Так и есть. Голая правда, облеченная в простые слова. Повисло молчание, исполненное страстного желания и горького сомнения.

— Нет, у нас нет другого выхода, не так ли? Я и сам это понял. Значит, вы мне доверяете? — Он провел по ее щеке тыльной стороной ладони, легко, словно перышком.

— Да.

— Ваша решимость — укор моей трусости. — Его ресницы опустились. Сильные руки обвивали ее так, что вес могучего тела казался ей необременительной тяжестью, восхитительным ощущением мужского присутствия.

«Я вас люблю».

Она не успела открыть, рот, чтобы сделать признание, смело перейти и эту черту, как он вскочил и встал возле постели, быстро стаскивая с себя бриджи. Вид восставшей мужской плоти лишил ее дара речи. Теперь, когда он снова был с ней в постели, он уже не разговаривал. То, что он делал, могло показаться массированной атакой на ее чувства. Сначала медленные, жаркие поцелуи, и между поцелуями… такие неприличные ласки, когда его пальцы ласкали не только груди, но… все остальное. Свод стопы. Подъем лодыжки. Затем икры, внутренняя поверхность бедер… Легко, дразняще, чтобы искать, найти, проникнуть…

Она инстинктивно сжала бедра, но он лишь тихо рассмеялся.

— Чтобы дойти до конца, — повторил он ее собственные слова тоном наставника в науке страсти, — надо не противиться. Расслабьтесь и позвольте вас подготовить.

Но она не могла расслабиться. Она ждала, сгорая от нетерпения, сходя с ума от желания, взволнованная, странно напряженная.

— Со мной вы в безопасности.

Низкие нотки его голоса действовали умиротворяюще. Ноги обмякли, грудь вздрогнула, когда она глубоко вздохнула, чтобы успокоиться. Бедра раздвинулись.

Никогда не приходилось ей принимать такого разумного — такого взбалмошного — решения. Она не понимала, что значит подготовить ее, пока его пальцы не скользнули в глубь ее тела, раздвигая складки, и не нащупали особенное местечко.

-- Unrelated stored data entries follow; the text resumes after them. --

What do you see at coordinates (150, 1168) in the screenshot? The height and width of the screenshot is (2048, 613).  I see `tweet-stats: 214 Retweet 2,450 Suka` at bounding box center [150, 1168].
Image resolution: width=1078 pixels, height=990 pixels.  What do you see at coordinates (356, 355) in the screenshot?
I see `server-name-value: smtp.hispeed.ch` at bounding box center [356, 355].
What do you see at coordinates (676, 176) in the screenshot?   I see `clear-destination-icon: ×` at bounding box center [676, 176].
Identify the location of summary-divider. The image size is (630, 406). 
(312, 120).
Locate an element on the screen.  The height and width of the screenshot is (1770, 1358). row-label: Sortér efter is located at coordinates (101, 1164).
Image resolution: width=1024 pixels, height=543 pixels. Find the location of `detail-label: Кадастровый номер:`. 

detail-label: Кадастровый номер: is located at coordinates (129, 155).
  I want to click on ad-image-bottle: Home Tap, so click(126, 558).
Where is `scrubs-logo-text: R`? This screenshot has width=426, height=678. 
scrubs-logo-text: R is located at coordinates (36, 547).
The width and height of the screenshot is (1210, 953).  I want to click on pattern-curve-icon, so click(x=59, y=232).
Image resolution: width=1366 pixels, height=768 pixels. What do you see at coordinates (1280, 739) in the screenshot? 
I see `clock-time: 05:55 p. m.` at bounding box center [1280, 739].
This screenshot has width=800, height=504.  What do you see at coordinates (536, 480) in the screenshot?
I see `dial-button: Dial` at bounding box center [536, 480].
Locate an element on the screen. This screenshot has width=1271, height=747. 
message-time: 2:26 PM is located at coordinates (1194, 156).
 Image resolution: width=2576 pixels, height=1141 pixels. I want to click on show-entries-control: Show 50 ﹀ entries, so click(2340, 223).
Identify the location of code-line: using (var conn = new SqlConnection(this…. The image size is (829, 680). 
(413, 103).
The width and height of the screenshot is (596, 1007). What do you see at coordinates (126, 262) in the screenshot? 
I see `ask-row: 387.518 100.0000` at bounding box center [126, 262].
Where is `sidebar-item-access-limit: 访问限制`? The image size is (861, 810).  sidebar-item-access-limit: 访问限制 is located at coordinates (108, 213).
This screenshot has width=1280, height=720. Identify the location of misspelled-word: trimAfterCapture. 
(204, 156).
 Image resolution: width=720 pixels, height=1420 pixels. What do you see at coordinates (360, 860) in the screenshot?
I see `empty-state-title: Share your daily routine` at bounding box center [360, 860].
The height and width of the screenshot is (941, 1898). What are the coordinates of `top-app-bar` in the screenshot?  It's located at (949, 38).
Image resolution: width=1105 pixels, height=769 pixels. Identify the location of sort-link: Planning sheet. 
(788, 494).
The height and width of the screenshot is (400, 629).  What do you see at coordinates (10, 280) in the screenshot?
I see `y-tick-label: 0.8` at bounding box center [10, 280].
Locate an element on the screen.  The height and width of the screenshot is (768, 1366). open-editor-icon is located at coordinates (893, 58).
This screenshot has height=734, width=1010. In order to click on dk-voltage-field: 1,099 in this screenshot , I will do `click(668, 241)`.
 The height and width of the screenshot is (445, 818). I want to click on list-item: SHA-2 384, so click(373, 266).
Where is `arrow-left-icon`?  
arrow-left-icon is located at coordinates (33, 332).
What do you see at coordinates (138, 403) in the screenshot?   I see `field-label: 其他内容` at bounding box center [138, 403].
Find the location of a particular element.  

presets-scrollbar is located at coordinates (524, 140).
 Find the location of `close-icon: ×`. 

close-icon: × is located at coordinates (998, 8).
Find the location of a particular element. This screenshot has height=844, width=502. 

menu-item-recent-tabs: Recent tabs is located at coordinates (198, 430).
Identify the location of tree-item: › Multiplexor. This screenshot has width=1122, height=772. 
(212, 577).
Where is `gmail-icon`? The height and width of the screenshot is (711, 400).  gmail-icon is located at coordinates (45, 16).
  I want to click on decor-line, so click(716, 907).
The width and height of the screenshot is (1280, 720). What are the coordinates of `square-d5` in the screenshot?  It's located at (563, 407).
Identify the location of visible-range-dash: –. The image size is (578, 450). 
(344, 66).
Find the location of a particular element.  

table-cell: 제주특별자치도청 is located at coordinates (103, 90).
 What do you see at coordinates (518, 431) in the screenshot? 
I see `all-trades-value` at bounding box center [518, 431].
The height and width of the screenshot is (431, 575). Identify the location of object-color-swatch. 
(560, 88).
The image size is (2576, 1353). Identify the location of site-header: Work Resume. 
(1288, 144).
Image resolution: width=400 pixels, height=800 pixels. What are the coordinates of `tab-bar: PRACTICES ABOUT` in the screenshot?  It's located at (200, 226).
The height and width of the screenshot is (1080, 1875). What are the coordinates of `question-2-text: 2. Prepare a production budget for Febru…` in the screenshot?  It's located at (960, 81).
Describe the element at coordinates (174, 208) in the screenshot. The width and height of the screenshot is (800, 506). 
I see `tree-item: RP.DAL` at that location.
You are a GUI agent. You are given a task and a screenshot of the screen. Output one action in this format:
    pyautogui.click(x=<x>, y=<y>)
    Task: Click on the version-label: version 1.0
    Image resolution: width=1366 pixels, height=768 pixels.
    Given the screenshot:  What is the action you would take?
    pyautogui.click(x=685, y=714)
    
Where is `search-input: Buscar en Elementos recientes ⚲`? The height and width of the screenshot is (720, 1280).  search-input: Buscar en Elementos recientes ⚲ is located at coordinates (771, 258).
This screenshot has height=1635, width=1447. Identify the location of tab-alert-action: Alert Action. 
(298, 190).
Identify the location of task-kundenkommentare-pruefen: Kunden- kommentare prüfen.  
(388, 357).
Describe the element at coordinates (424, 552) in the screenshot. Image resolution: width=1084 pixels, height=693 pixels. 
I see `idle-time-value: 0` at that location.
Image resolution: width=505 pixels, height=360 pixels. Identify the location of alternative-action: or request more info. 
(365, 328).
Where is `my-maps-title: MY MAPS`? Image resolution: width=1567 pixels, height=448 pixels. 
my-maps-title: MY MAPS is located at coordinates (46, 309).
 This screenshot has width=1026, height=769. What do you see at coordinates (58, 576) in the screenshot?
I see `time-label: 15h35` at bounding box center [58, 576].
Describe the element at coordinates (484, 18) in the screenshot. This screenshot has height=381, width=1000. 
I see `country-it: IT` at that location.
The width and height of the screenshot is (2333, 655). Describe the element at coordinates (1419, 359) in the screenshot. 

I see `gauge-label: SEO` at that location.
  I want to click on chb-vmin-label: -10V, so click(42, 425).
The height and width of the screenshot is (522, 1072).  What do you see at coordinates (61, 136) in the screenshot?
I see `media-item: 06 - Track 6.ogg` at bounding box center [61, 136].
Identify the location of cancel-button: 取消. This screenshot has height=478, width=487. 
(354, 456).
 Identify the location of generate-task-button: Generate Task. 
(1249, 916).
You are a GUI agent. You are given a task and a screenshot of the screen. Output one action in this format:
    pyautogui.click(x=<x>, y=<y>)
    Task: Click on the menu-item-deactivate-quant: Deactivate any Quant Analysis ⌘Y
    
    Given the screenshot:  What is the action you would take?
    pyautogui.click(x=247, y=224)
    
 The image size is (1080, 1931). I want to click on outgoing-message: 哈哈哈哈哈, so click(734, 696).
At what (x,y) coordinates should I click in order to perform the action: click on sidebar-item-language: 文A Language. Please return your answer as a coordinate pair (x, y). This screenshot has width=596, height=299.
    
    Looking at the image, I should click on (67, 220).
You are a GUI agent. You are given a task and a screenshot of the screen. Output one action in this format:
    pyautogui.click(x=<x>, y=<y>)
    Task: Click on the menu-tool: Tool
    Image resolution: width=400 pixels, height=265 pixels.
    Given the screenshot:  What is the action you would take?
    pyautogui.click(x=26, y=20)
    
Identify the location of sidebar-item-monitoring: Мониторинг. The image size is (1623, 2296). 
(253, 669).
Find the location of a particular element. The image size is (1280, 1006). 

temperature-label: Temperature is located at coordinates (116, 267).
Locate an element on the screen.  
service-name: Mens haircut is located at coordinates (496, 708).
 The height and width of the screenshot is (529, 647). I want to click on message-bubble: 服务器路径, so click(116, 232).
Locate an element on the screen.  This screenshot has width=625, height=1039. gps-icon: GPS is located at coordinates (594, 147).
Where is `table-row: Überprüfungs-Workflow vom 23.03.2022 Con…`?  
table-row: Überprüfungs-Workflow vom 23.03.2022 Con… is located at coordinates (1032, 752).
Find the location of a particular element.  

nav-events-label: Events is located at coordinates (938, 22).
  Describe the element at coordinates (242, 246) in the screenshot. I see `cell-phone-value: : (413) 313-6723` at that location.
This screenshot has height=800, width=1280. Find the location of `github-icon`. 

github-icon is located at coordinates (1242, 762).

Стоило ему коснуться его, как ее подхватила волна чистого наслаждения, столь необычного, что она не смогла сдержать рвущегося наружу крика.

Потом он проделал это снова, медленно надавливая подушечкой пальца, но это… не поддавалось описанию.

— О-о! — Она не думала двигаться, но все происходило само собой. Чуть выгнув спину, она устремилась навстречу его ласке.

— Да? — Алекс поцеловал ее в шею и сделал движение вверх и вперед, хотя она не представляла, как сможет пережить этот обжигающий поцелуй одновременно с дерзкой атакой пальцев на сокровенную женскую плоть. Боже правый, ее существо, казалось, рассыпалось на тысячу сущностей, особенно когда Алекс проделал этот греховный фокус большим пальцем.

Ей было стыдно, но она раскинула ноги, чтобы помочь ему. Это было невероятно чудесно.

Она еще не понимала, насколько чудесно, пока наслаждение не подхватило ее, чтобы вознести на ту высоту, когда уже нельзя было терпеть, и Эмилия напряглась всем телом в его объятиях. Спазмы сотрясали ее тело, и она задыхалась — но по другой причине. Потом мало-помалу она стала успокаиваться, и до ее внимания дошло, как он возбужден. Длинный и горячий ствол прижимался к ее бедру, символ его страстного желания. Алекс погладил ее волосы.